◆ **Task instructions**:
Every line from the line containing "Given: Expand the Contact Us dropdown" through the final line below must be returned exactly, and no other line.

◆ **Input records**:
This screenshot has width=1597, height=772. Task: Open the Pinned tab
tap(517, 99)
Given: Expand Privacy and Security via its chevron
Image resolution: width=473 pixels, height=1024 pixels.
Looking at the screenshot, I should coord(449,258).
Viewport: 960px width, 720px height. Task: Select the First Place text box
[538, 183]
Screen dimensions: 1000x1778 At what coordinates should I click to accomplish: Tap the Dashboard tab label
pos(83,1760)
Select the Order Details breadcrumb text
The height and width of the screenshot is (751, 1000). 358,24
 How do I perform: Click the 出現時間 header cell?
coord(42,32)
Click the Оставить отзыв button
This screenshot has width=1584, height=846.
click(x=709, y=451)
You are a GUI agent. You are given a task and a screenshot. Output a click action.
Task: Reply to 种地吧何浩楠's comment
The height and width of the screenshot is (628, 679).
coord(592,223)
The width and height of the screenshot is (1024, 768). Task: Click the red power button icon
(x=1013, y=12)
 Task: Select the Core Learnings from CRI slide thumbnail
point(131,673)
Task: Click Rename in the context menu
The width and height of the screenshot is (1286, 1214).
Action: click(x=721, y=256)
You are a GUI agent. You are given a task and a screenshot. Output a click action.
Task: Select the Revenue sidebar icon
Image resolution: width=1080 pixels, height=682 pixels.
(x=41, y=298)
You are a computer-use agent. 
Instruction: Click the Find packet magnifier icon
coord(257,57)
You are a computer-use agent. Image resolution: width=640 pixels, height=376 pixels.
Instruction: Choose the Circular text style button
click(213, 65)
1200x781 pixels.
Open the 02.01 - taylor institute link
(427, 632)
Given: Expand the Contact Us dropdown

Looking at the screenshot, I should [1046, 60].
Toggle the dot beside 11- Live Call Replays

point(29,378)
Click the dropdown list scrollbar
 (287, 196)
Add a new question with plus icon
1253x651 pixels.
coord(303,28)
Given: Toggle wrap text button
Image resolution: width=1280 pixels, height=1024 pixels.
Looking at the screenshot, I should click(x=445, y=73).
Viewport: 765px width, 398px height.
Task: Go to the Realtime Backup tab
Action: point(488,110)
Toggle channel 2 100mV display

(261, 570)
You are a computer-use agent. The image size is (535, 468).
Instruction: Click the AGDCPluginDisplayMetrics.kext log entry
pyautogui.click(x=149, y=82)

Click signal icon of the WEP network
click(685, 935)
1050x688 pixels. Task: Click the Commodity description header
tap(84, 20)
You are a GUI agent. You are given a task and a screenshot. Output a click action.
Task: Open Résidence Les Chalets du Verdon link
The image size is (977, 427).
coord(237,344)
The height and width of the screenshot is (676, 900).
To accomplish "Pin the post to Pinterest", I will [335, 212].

◆ **Completed exercise**:
Given: Expand the Contact Us dropdown

Looking at the screenshot, I should [1046, 60].
Toggle the dot beside 11- Live Call Replays

point(29,378)
Click the dropdown list scrollbar
 (287, 196)
Add a new question with plus icon
1253x651 pixels.
coord(303,28)
Given: Toggle wrap text button
Image resolution: width=1280 pixels, height=1024 pixels.
Looking at the screenshot, I should click(x=445, y=73).
Viewport: 765px width, 398px height.
Task: Go to the Realtime Backup tab
Action: point(488,110)
Toggle channel 2 100mV display

(261, 570)
You are a computer-use agent. The image size is (535, 468).
Instruction: Click the AGDCPluginDisplayMetrics.kext log entry
pyautogui.click(x=149, y=82)

Click signal icon of the WEP network
click(685, 935)
1050x688 pixels. Task: Click the Commodity description header
tap(84, 20)
You are a GUI agent. You are given a task and a screenshot. Output a click action.
Task: Open Résidence Les Chalets du Verdon link
The image size is (977, 427).
coord(237,344)
The height and width of the screenshot is (676, 900).
To accomplish "Pin the post to Pinterest", I will [335, 212].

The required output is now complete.